Representing crime victims. The only crime victims currently on law schools’ radar are domestic violence victims, but boy, do they get attention. Domestic violence clinics abound, taking a law-and-order stance that would be unthinkable for crimes where “gender” is not implicated. Many schools do offer a prosecution clinic to balance out their numerous criminal-defense clinics, but prosecutors famously give short shrift to victims’ perspectives.

Victims’ rights is ripe for the creative lawyering that transformed the legal universe in the 1960s. “There are many judges around the country who would be responsive to innovative arguments” in the field, says criminal-law theorist and Columbia Law School professor George Fletcher. But currently the only significant victims’ rights clinic is at Arizona State University. Explains director Keli Luther: “Because there is so little case law in the field, students have to think outside the box. They’re drafting motions that have never been written before.” The clinic is experimenting with creative ways of seeking restitution, for example, such as filing liens on defendants’ stolen stereos, cars, and jewelry.

Allowing students to work with victims would provide the sort of “human learning” that clinicians advocate. Seeing how crime affects families and communities would seem to be one of those “dimensions of social reality that must be experienced to be understood.” And as for understanding the “intersection of realities with legal rules and practice,” in the Harvard faculty’s words, exposing students to victims of criminals who have escaped conviction thanks to defendants’ rights rulings, or who have been assaulted by criminals out on early parole, surely would “deepen understanding of the legal system and its relation to the society at large.”

Defending law officers. New York and other big cities host a cottage industry of suing cops for false arrest, whenever prosecutors decide not to file charges against an arrestee. A clinic could help police departments litigate such cases, rather than settle them, as they usually do, at considerable expense to taxpayers. Similarly, prisoners (often represented by clinics and fancy firms) sue prisons constantly, alleging various constitutional violations. Prison defense work would offer one of the best constitutional-law practices around, because the issues presented under the First, Eighth, and Fourteenth Amendments are so richly complex.

Supporting a colorblind America. Not a single civil rights clinic has pushed to end racial preferences, which would make the Constitution’s promise of an America without color distinctions a reality. The targets for such an originalist civil rights clinic—one that would realize Martin Luther King’s dream—are legion.

These examples center on litigation, unlike the law schools’ current emphasis on policy advocacy, protest, and community organizing.
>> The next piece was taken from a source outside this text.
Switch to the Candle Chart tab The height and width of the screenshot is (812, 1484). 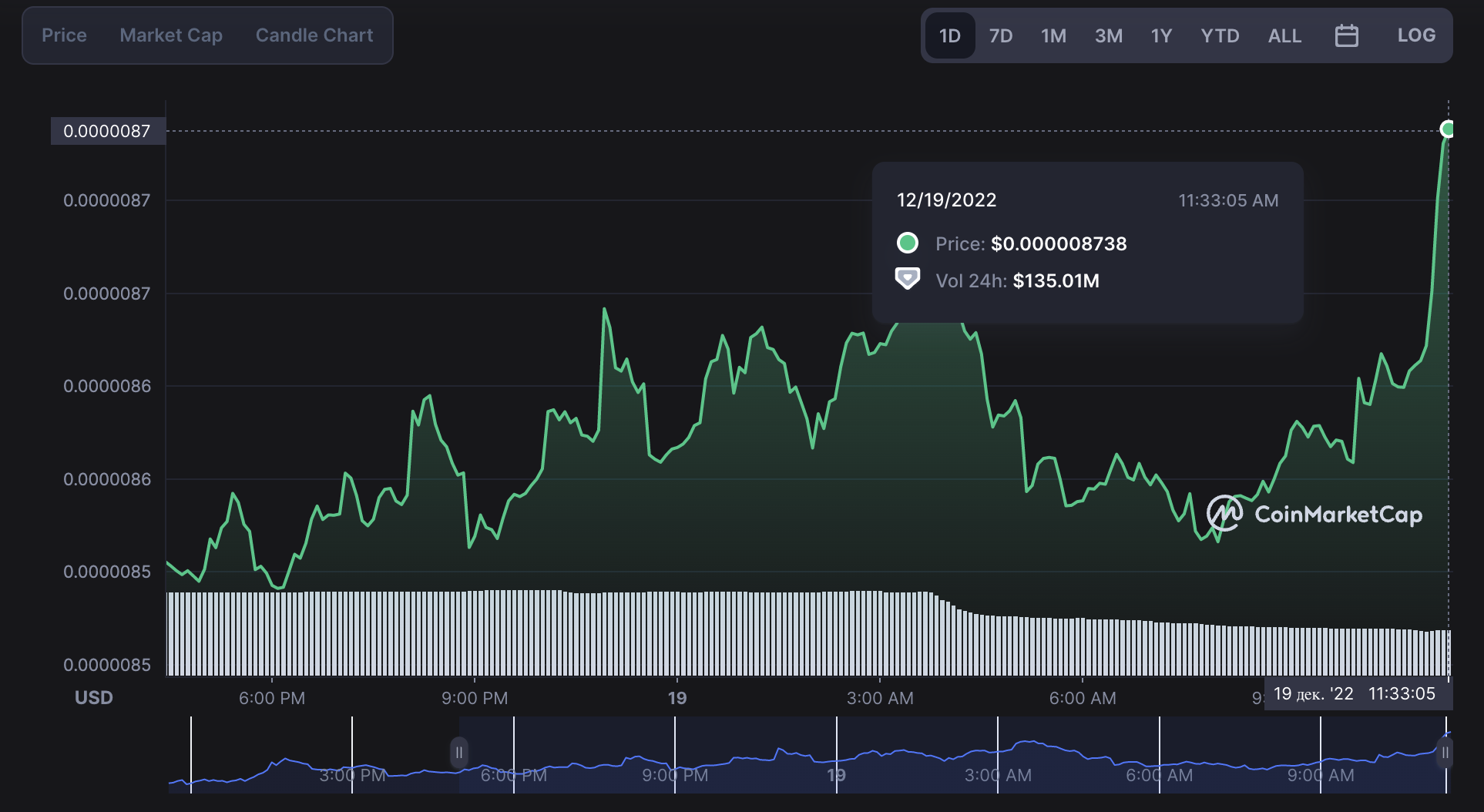coord(314,35)
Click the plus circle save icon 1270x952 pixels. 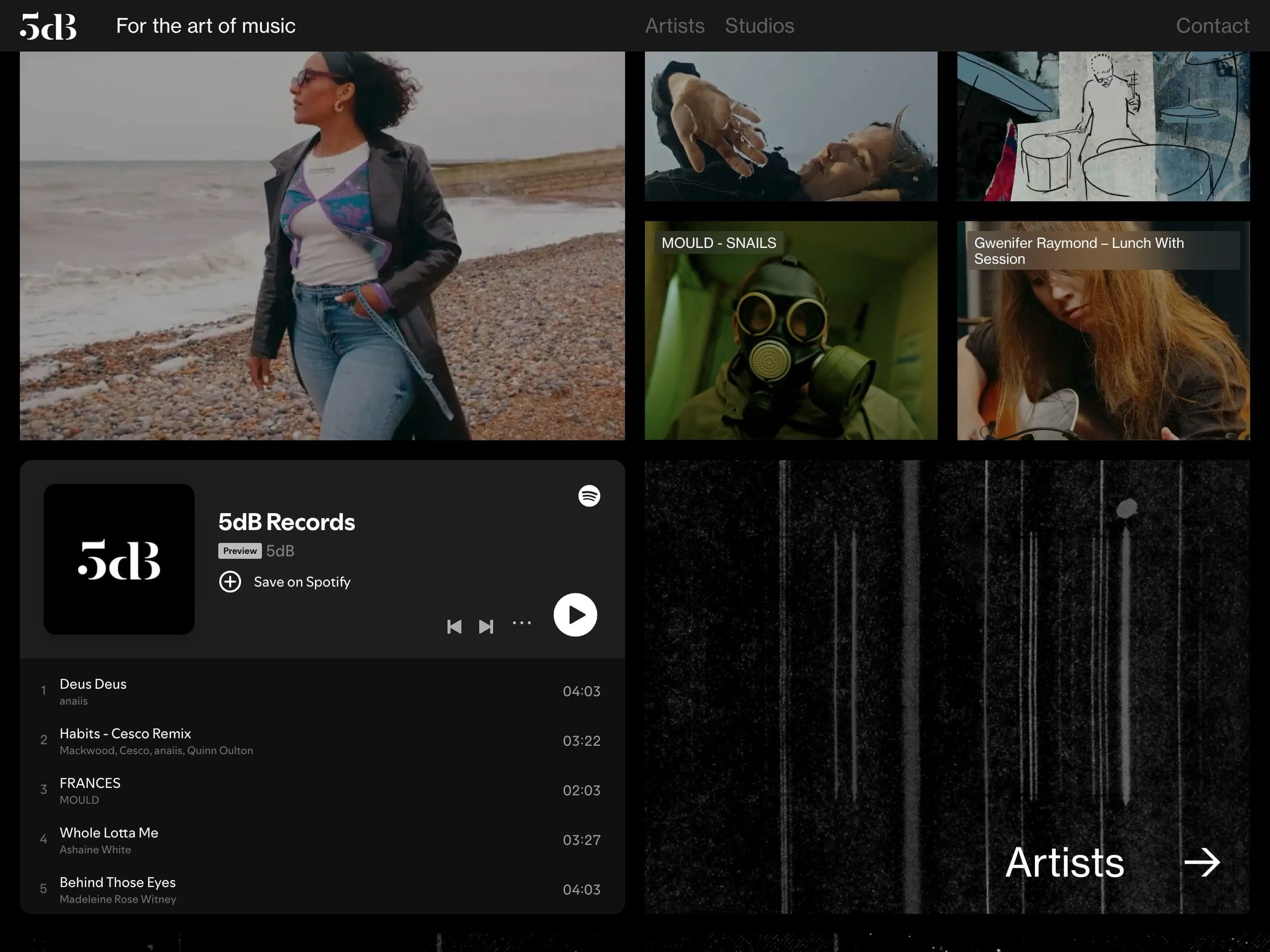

But if the schools think they must provide advocacy experience, pro-life clinics could send students to state capitols to demand that parents be given a say over their children’s abortion decisions. Clinics could organize inner-city residents to demand crime-free neighborhoods, whether through an end to the racial data collection mandates on police departments that discourage aggressive policing, or through tougher sentencing laws and parole conditions. Students could stuff envelopes for would-be entrepreneurs as they lobby for less confiscatory tax policies.

The proponents of social justice lawyering are unlikely to acknowledge any time soon that their revolution has triggered family breakdown, unleashed an epidemic of crime in inner-city neighborhoods, and burdened entrepreneurs with unnecessary regulations. At the very least, however, law schools should offer students the chance to question for themselves whether such lawyering is the best way to help society. Opening up clinics to radical perspectives on the benefits of limited government and personal responsibility would be a good place to start.